Le football parle latin. Cette constatation, plus qu'un jugement, s'impose à la vue des tableaux des deux Coupes européennes. En Ligue des champions, aux deux entraîneurs italiens répondent autant de représentants espagnols. Idem en Ligue Europa, où le seul Myron Markevych, coach ukrainien du Dnipro, s'incruste entre deux techniciens d'outre-Pyrénées et un natif de la Botte. Le football laisse sa paternité britannique de côté pour se tailler la part du lion dans des contrées sudistes. Plus que des hypothèses économiques ou des concours de comparaison à géométrie variable, cette domination latine oblige la perfide Albion à se réinventer.

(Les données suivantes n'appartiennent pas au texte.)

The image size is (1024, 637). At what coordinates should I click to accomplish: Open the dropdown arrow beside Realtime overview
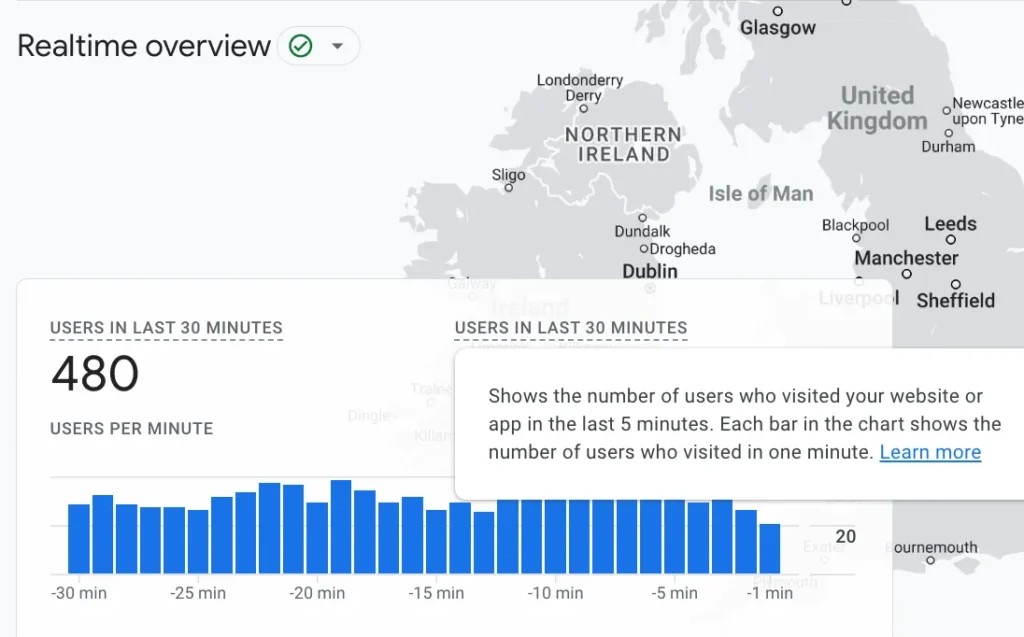(337, 46)
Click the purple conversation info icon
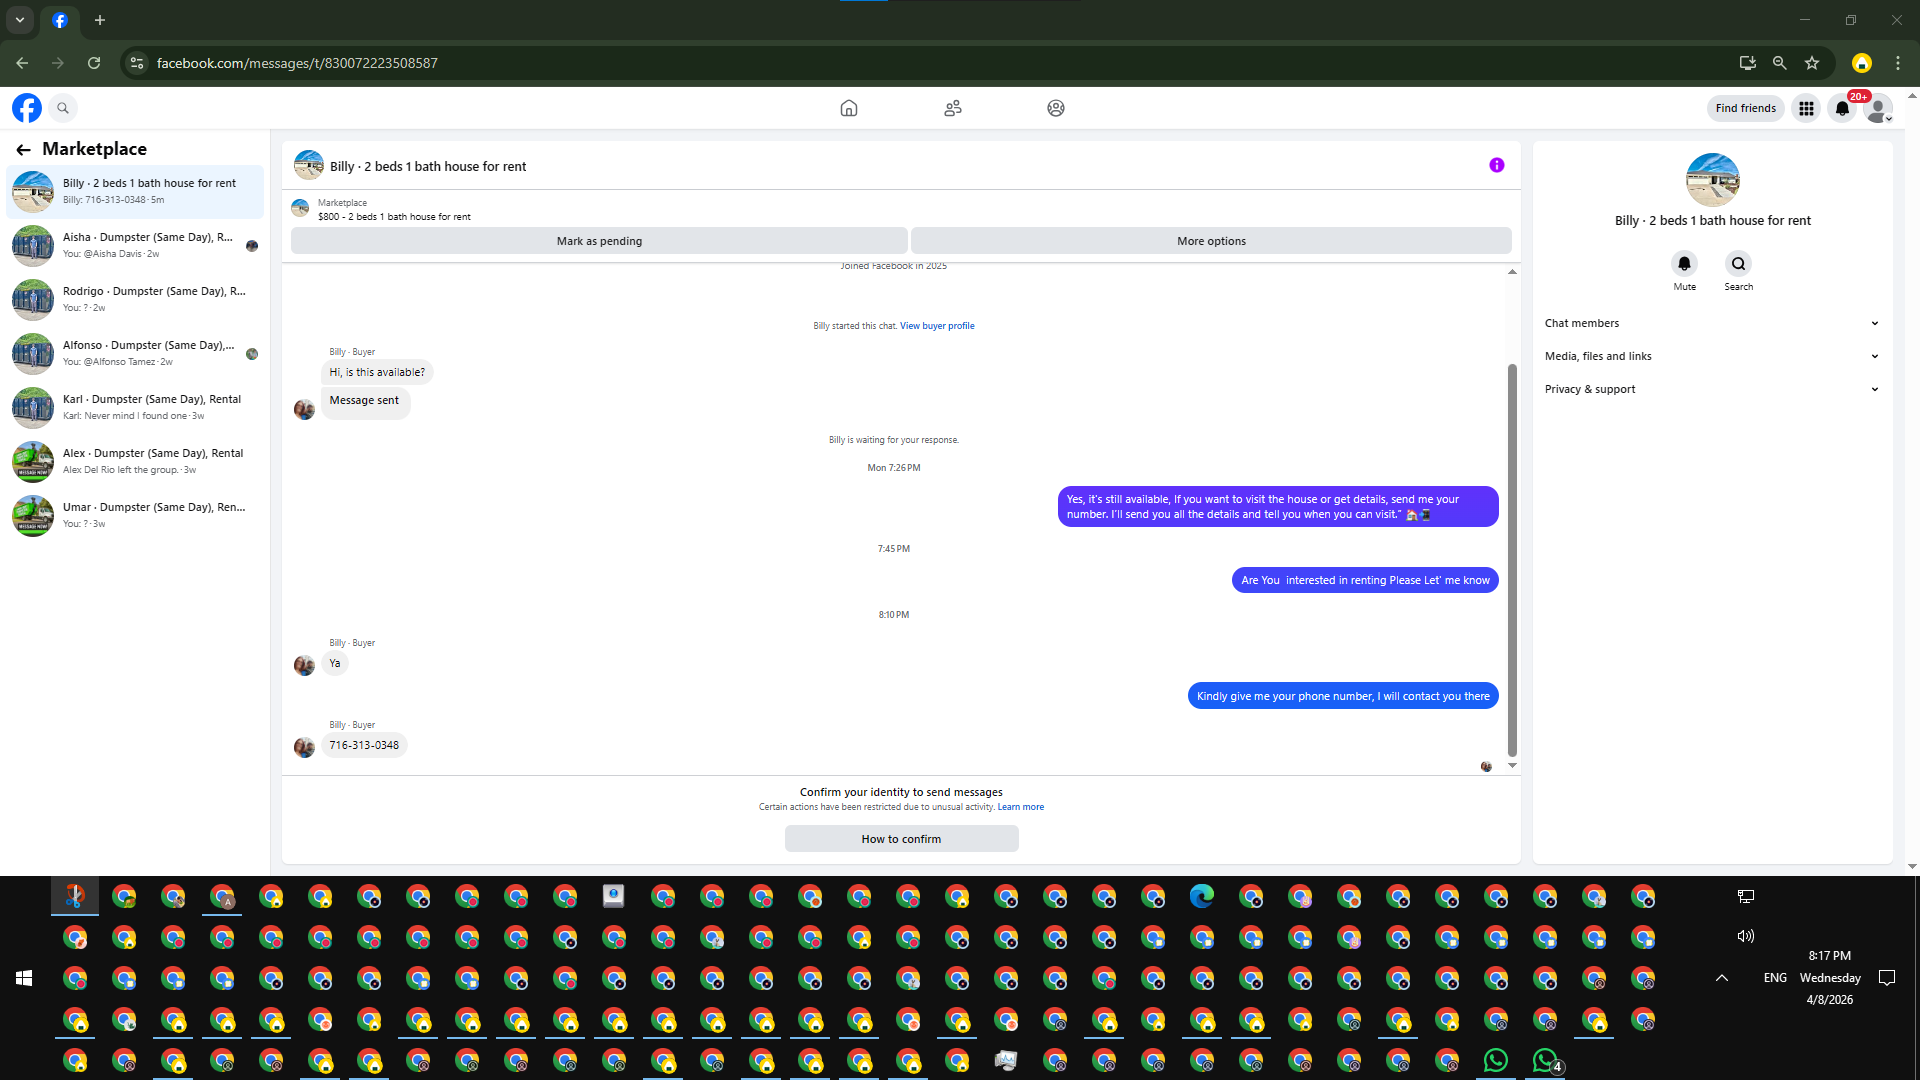 click(1496, 165)
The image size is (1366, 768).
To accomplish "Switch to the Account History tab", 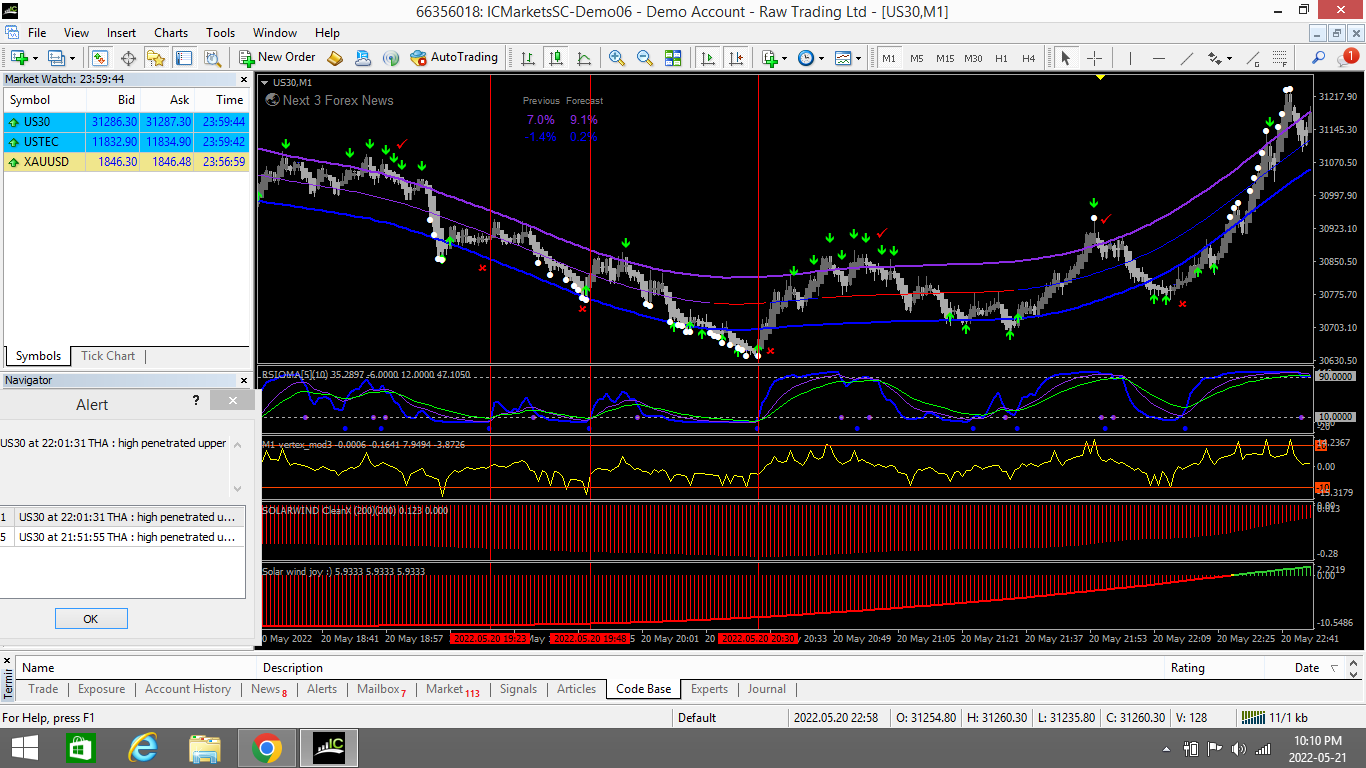I will tap(188, 689).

Du neuf avec du vieux, cela ne semble guère possible depuis la retraite de Sir Alex Ferguson et le décès, en juillet 2009, d'un coach qui marque toujours aujourd'hui de son empreinte le panorama européen. Car Sir Bobby Robson, en un passage d'une saison à Barcelone, a couvé la plus belle génération des bancs de touche. Parmi ses anciens disciples José Mourinho, Laurent Blanc et Julen Lopetegui, Luis Enrique et Pep Guardiola se retrouvent aujourd'hui pour une place en finale.

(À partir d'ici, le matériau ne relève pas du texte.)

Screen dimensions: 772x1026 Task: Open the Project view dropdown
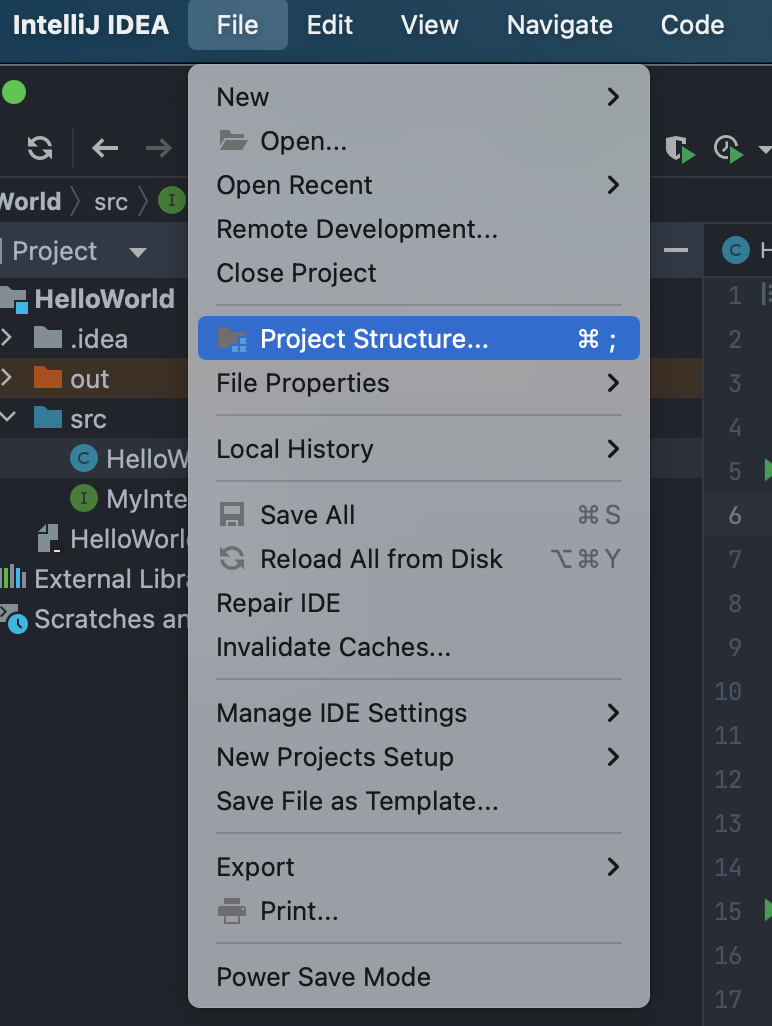[138, 253]
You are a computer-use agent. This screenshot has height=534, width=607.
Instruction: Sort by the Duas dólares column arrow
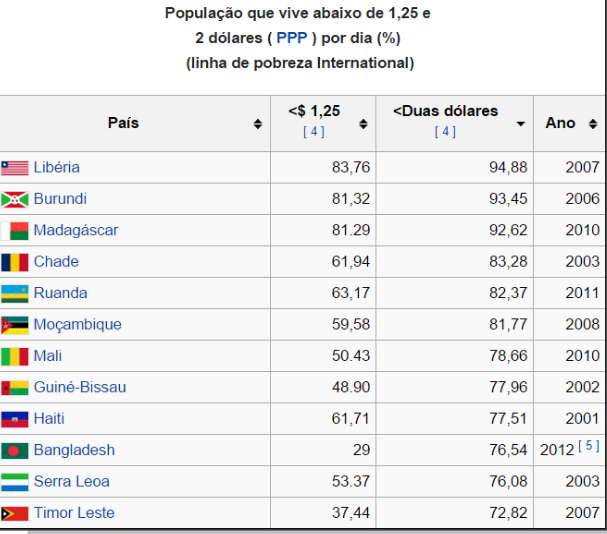pos(520,124)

Le Barça de Robson, un laboratoire d'entraîneurs
Le 28 mai 1996 offre un énième épisode de la guéguerre Castille-Catalogne. Luis Enrique, ses quatre saisons au Real Madrid et son accent asturien s'engage avec le FC Barcelone. Joan Gaspart, président de l'entité blaugrana, assure alors que la nouvelle recrue a reçu la bénédiction de Johan Cruijff et de Bobby Robson, nouvel homme fort de la guérite du Camp Nou. "Je ne le connais pas, mais je signe avant tout pour l'institution ", avoue pour sa part le couteau suisse des prés de l'époque. Dès la reprise estivale, Lucho découvre un entraîneur aux idées claires, un assistant portugais aujourd'hui réduit au rang de simple traducteur et un effectif cosmopolite. Laurent Blanc, également débarqué durant ce mercato, se rappelle d'un Robson "qui comprenait peu la langue et que José Mourinho aidait dans la communication" : "À la fin d'un mois, les joueurs ont demandé à changer les méthodes d'entraînement, et Robson a beaucoup délégué à Mourinho parce qu'il savait comment parler à l'effectif. Je crois que c'est là que tout a commencé." Un rôle primordial pour José, qui explique "n'avoir été personne quand (il est) arrivé du Portugal".